THE PROBLEM
When you find the line with "This screenshot has height=896, width=1343." among the records below, reproduce it and each line after it exactly, ending with the line with "Viewport: 501px width, 584px height.".

EXERCISE MATERIAL

= = =

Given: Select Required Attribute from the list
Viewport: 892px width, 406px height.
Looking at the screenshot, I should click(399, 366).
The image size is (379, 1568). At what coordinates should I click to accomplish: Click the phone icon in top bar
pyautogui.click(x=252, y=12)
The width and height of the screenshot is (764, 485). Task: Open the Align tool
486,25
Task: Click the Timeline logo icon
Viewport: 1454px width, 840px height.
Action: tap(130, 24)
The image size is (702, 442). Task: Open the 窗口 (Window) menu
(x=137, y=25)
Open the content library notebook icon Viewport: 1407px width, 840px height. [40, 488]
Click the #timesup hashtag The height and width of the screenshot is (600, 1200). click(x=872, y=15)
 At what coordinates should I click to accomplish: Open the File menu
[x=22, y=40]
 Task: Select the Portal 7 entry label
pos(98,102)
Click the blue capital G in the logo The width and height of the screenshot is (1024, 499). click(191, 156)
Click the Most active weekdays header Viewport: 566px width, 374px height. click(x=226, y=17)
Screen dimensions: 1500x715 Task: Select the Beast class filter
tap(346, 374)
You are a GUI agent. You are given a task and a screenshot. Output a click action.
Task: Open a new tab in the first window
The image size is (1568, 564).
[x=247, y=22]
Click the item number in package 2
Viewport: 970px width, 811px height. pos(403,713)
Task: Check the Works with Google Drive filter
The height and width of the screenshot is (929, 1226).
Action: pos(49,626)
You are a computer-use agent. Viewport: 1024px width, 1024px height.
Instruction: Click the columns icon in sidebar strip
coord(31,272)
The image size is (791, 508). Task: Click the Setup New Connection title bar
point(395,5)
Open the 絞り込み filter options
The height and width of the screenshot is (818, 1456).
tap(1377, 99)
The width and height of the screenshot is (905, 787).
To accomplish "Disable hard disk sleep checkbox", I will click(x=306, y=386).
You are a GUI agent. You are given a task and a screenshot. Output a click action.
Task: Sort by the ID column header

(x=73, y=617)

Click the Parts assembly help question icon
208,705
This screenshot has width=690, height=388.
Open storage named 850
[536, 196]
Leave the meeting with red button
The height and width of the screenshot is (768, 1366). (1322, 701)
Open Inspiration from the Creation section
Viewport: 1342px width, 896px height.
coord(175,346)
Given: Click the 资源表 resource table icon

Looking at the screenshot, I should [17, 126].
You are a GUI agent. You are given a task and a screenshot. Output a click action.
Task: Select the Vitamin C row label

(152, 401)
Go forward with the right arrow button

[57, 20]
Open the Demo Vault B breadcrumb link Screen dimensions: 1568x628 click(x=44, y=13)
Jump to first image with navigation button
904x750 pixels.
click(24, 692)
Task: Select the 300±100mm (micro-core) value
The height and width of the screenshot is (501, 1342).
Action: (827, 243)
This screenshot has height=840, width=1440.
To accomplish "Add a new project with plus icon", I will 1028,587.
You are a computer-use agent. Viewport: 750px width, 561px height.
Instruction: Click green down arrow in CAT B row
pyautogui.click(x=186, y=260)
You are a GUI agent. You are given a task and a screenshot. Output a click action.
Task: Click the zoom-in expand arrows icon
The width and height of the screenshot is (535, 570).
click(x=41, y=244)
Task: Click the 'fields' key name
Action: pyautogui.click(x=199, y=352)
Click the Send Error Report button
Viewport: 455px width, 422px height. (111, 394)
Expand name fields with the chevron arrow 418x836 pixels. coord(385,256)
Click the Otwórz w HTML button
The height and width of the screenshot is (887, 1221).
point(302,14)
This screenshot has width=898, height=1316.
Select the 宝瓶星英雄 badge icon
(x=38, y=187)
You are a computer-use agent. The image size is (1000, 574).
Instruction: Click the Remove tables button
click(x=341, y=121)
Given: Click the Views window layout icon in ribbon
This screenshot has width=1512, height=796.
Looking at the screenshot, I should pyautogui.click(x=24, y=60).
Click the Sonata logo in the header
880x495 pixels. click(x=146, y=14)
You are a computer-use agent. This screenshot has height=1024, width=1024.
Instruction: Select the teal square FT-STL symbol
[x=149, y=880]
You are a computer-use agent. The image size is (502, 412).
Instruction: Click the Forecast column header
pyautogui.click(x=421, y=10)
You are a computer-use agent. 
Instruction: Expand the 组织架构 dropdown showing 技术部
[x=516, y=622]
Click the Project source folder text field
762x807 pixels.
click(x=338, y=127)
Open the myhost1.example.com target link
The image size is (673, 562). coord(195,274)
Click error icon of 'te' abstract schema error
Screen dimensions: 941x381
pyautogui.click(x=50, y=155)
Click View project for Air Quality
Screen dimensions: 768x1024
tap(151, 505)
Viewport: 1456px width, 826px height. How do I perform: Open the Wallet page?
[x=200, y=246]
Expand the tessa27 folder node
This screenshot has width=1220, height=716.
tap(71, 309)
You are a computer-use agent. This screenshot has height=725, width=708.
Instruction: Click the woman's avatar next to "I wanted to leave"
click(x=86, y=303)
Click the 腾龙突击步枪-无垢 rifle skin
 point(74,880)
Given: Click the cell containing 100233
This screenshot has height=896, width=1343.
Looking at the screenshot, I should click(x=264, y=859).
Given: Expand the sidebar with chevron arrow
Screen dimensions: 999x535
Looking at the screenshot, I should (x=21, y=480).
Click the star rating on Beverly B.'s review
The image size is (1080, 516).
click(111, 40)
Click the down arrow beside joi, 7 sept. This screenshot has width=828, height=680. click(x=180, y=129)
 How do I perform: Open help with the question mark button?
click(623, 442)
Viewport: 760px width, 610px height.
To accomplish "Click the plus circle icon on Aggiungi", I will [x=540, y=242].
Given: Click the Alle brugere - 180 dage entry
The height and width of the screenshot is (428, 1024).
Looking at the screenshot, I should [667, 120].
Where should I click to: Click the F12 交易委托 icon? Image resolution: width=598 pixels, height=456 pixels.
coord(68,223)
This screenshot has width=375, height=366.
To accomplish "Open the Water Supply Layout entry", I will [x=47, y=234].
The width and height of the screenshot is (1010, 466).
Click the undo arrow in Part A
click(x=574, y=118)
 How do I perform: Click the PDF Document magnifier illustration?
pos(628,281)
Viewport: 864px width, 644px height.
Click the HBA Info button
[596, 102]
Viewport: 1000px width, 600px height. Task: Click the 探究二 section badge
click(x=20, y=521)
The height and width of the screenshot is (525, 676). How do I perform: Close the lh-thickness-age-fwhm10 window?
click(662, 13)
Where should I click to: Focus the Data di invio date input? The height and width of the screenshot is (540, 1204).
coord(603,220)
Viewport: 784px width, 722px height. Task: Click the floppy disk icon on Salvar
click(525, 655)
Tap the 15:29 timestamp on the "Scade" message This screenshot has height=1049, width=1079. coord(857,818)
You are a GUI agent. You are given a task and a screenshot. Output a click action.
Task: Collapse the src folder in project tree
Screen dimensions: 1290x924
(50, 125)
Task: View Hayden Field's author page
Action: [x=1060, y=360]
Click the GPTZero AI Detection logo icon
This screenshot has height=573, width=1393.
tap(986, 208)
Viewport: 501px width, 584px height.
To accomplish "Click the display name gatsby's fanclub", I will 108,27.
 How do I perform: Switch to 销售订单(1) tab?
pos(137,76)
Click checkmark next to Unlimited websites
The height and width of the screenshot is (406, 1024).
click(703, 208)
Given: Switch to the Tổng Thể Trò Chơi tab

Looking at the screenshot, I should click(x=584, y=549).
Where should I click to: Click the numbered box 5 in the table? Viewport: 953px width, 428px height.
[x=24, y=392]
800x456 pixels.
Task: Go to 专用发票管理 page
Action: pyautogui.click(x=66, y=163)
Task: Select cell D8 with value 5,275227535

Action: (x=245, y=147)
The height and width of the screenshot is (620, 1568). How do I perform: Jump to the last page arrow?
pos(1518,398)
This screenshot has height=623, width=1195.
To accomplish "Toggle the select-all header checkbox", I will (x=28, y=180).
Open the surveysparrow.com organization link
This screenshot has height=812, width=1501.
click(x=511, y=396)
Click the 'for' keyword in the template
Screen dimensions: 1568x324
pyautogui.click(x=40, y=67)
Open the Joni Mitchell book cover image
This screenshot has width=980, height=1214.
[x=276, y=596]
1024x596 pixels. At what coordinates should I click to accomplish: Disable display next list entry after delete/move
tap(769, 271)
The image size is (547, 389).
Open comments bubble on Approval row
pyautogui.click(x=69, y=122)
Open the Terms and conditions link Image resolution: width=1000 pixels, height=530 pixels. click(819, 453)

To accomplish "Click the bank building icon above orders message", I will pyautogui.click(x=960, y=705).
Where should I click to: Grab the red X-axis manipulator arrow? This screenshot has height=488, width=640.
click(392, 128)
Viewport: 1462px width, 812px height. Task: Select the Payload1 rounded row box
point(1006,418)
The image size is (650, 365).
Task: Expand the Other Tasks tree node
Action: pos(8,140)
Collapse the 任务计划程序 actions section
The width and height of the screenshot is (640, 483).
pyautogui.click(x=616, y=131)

= = =

ANSWER BOX
This screenshot has height=896, width=1343.
Looking at the screenshot, I should click(x=264, y=859).
Given: Expand the sidebar with chevron arrow
Screen dimensions: 999x535
Looking at the screenshot, I should (x=21, y=480).
Click the star rating on Beverly B.'s review
The image size is (1080, 516).
click(111, 40)
Click the down arrow beside joi, 7 sept. This screenshot has width=828, height=680. click(x=180, y=129)
 How do I perform: Open help with the question mark button?
click(623, 442)
Viewport: 760px width, 610px height.
To accomplish "Click the plus circle icon on Aggiungi", I will [x=540, y=242].
Given: Click the Alle brugere - 180 dage entry
The height and width of the screenshot is (428, 1024).
Looking at the screenshot, I should [667, 120].
Where should I click to: Click the F12 交易委托 icon? Image resolution: width=598 pixels, height=456 pixels.
coord(68,223)
This screenshot has width=375, height=366.
To accomplish "Open the Water Supply Layout entry", I will [x=47, y=234].
The width and height of the screenshot is (1010, 466).
Click the undo arrow in Part A
click(x=574, y=118)
 How do I perform: Click the PDF Document magnifier illustration?
pos(628,281)
Viewport: 864px width, 644px height.
Click the HBA Info button
[596, 102]
Viewport: 1000px width, 600px height. Task: Click the 探究二 section badge
click(x=20, y=521)
The height and width of the screenshot is (525, 676). How do I perform: Close the lh-thickness-age-fwhm10 window?
click(662, 13)
Where should I click to: Focus the Data di invio date input? The height and width of the screenshot is (540, 1204).
coord(603,220)
Viewport: 784px width, 722px height. Task: Click the floppy disk icon on Salvar
click(525, 655)
Tap the 15:29 timestamp on the "Scade" message This screenshot has height=1049, width=1079. coord(857,818)
You are a GUI agent. You are given a task and a screenshot. Output a click action.
Task: Collapse the src folder in project tree
Screen dimensions: 1290x924
(50, 125)
Task: View Hayden Field's author page
Action: [x=1060, y=360]
Click the GPTZero AI Detection logo icon
This screenshot has height=573, width=1393.
tap(986, 208)
Viewport: 501px width, 584px height.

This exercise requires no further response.